Students walk out of the Arizona Preparatory Academy location at a strip mall in Phoenix.
Alternative schools can be the last best hope for students who have been expelled, can’t succeed in a traditional classroom or fall behind their peers.
In Arizona, more than 180 alternative schools help these at-risk students catch up on credits and, hopefully, acquire a diploma. The latest accountability data show these schools are improving.
When the state Department of Education released letter grades for schools earlier this month, nine alternative schools received the highest mark — A-alt. That’s the same number as last year. However, because the schools performed better overall, the department toughened criteria for earning an A.
“This is empirical evidence that schooling for non-traditional students continues to improve,” said Amy Schlessman, president of the Arizona Alternative Education Consortium, which includes about two-thirds of the schools as members.
“All alternative schools in the state should get some recognition that ‘Hey, you guys all got better,’ and, in a sense, that’s what letter grades are all about.

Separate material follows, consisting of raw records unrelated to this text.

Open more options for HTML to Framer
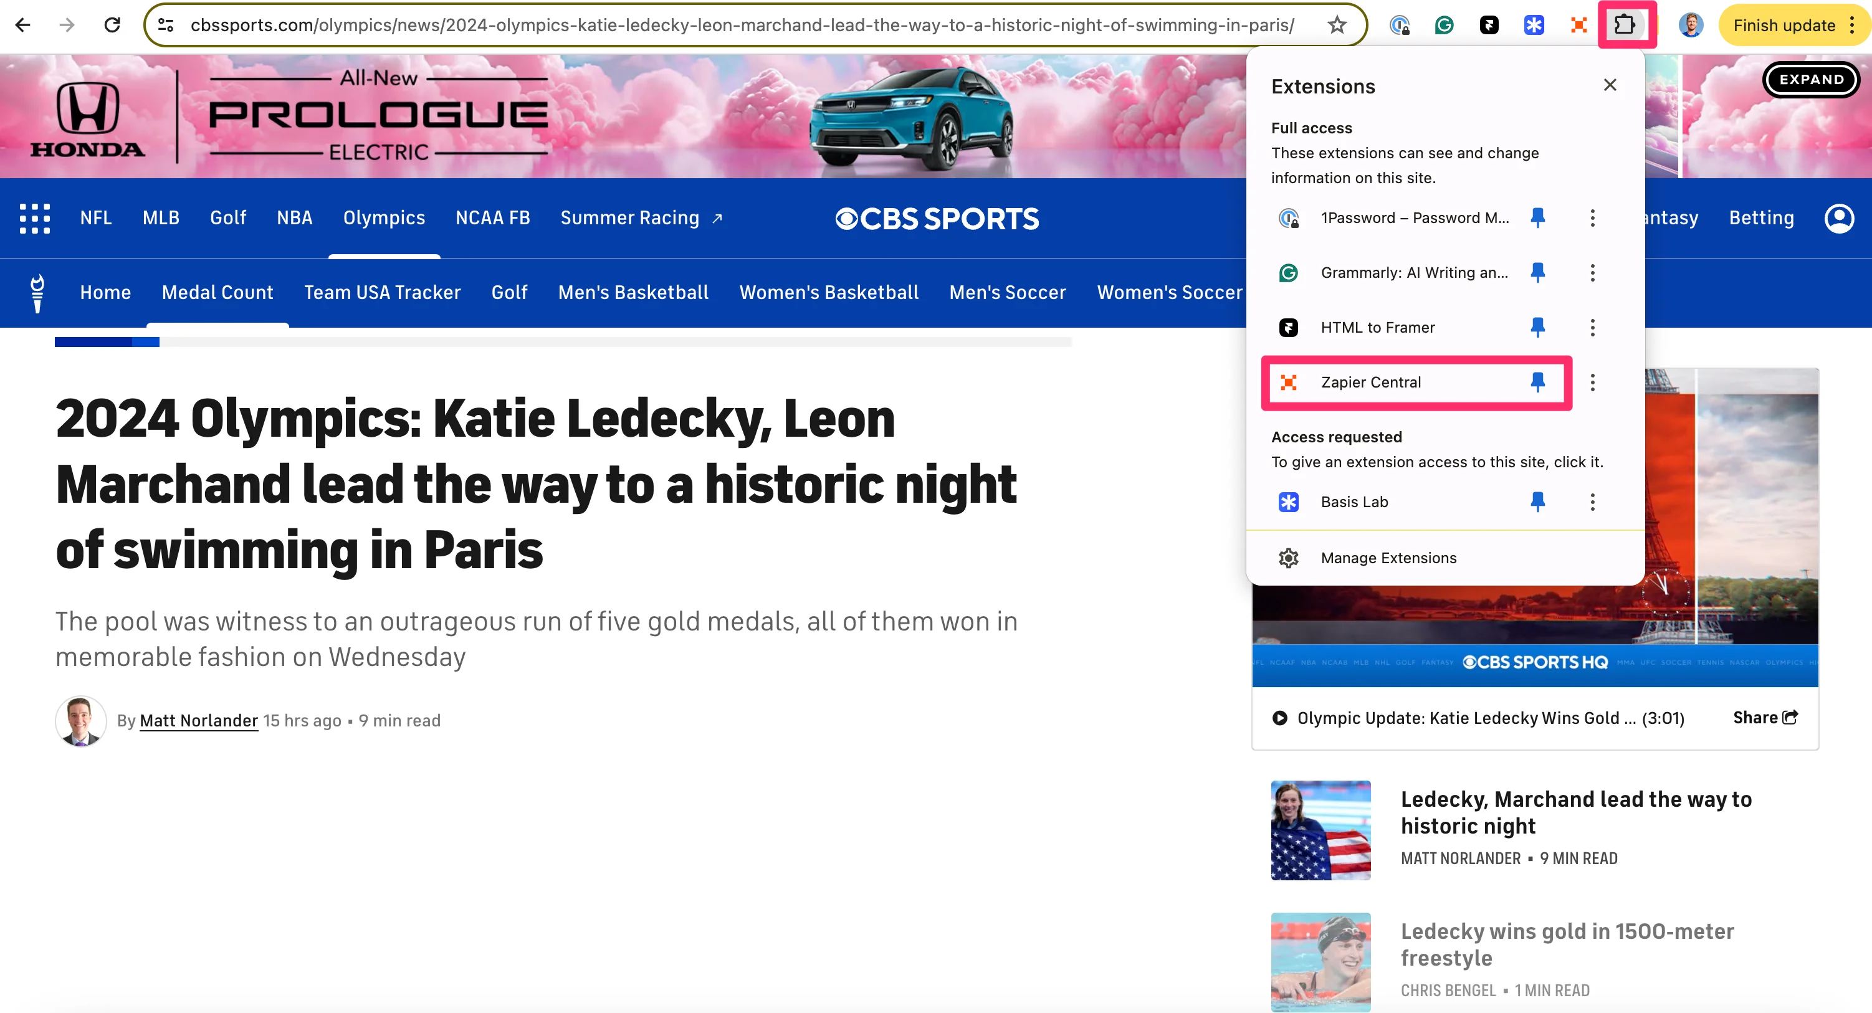Viewport: 1872px width, 1013px height. 1592,328
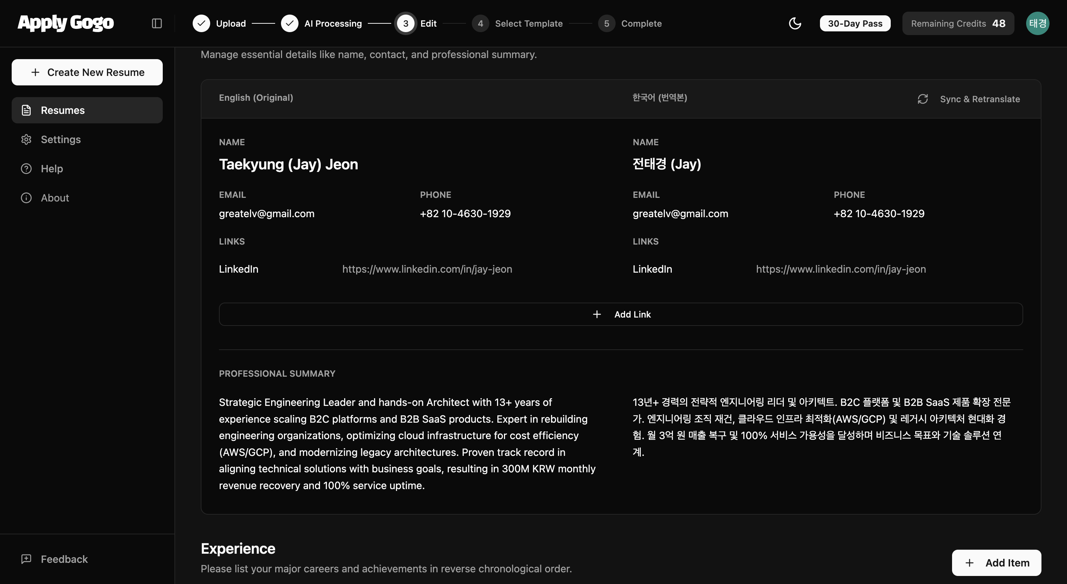Add a new Experience item
1067x584 pixels.
pyautogui.click(x=996, y=563)
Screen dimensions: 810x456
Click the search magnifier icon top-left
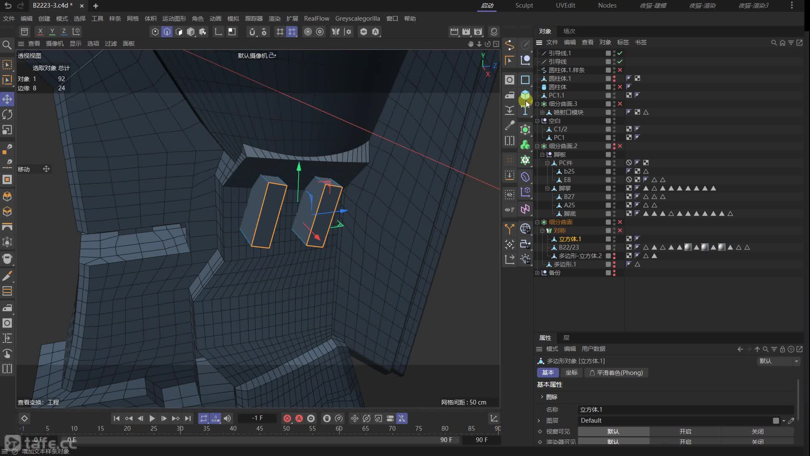7,45

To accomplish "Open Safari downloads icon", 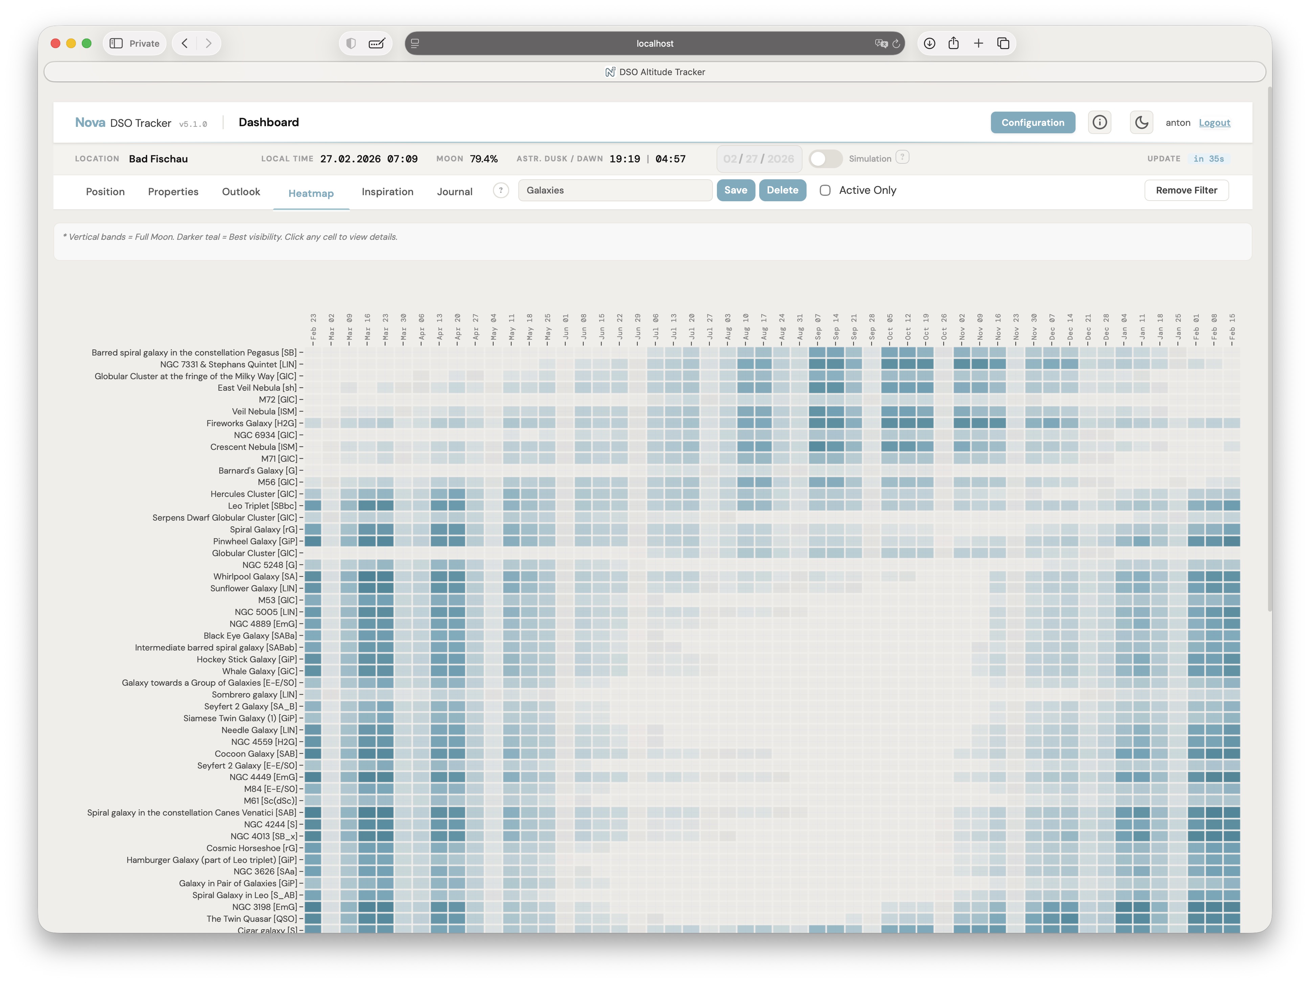I will (929, 43).
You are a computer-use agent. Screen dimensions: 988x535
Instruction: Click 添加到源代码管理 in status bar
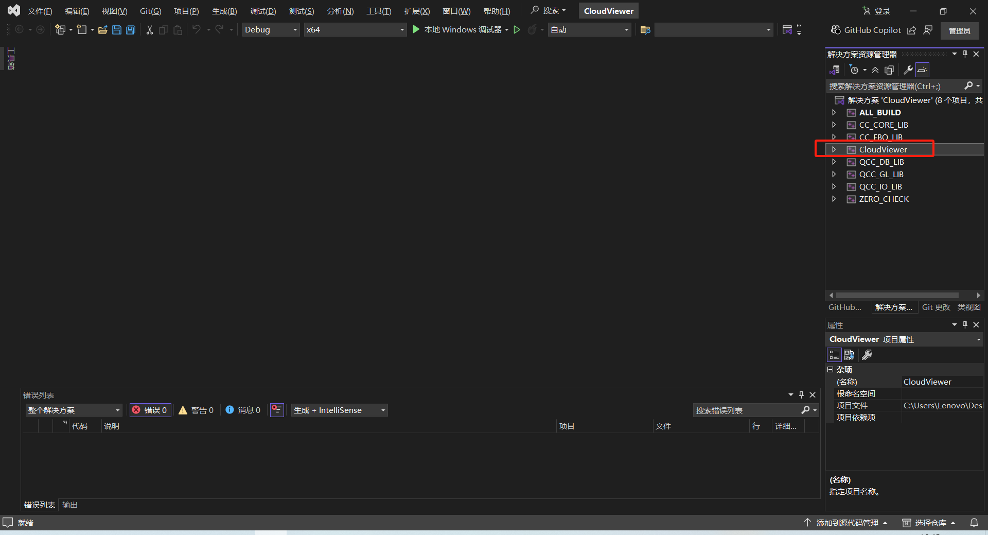click(848, 522)
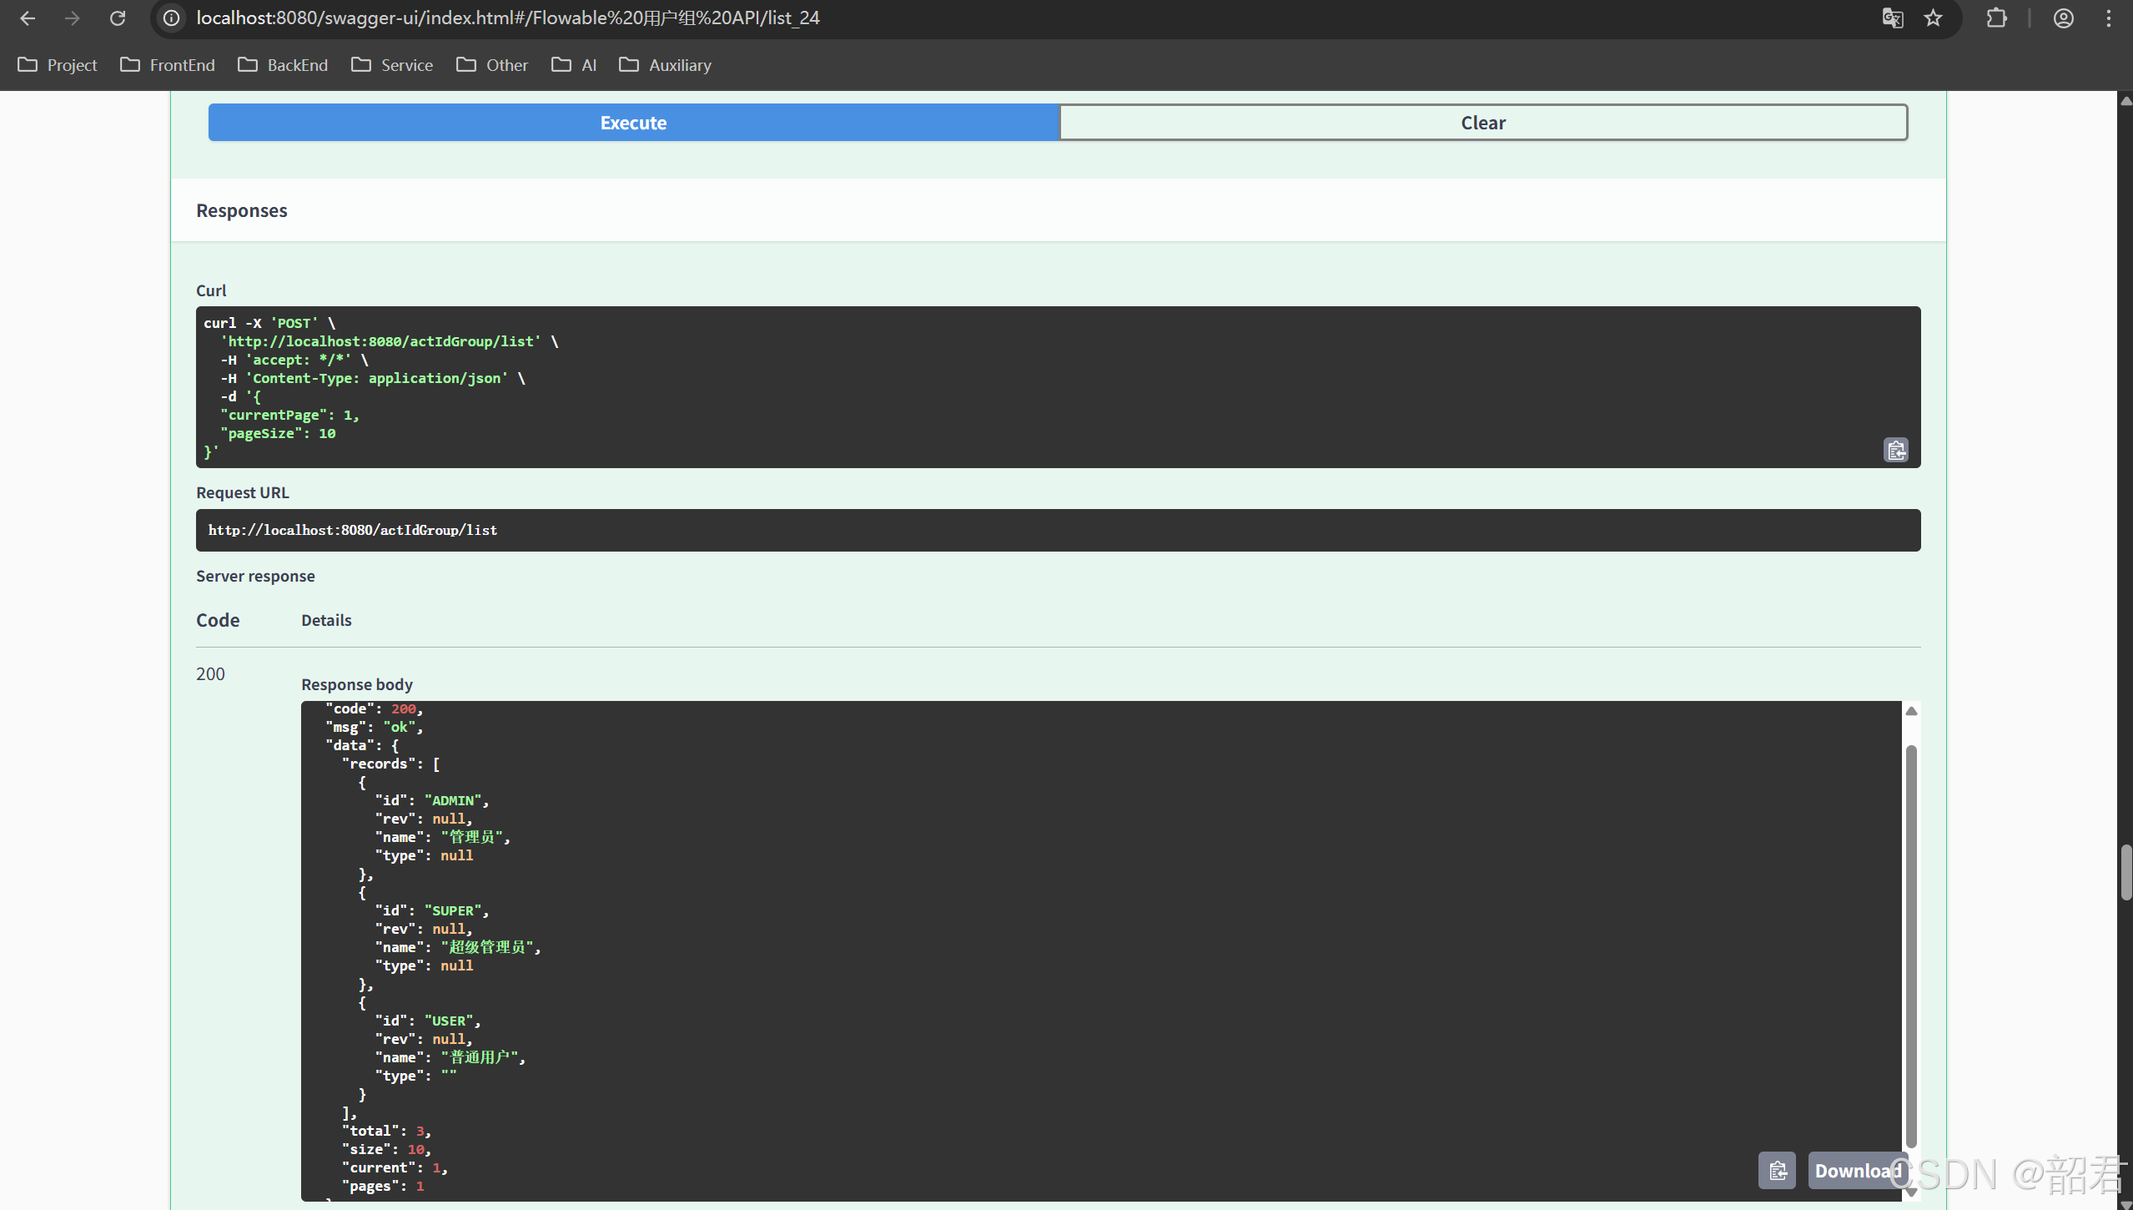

It’s helped us to continuously improve, and the students are the ones who benefit from that.”
About 28,000 students are in alternative education, about 3 percent of the total in Arizona’s public schools.
Like traditional district and charter schools, alternative schools are scored based on results of the Arizona’s Instrument to Measure Standards test. But because they serve a unique group of students, the state scores alternative schools differently, with less weight given to the actual AIMS results and more weight placed on academic improvement.
The average total score for the state’s alternative schools for 2013 was about 125, compared with about 120 for 2012, according to state Department of Education data.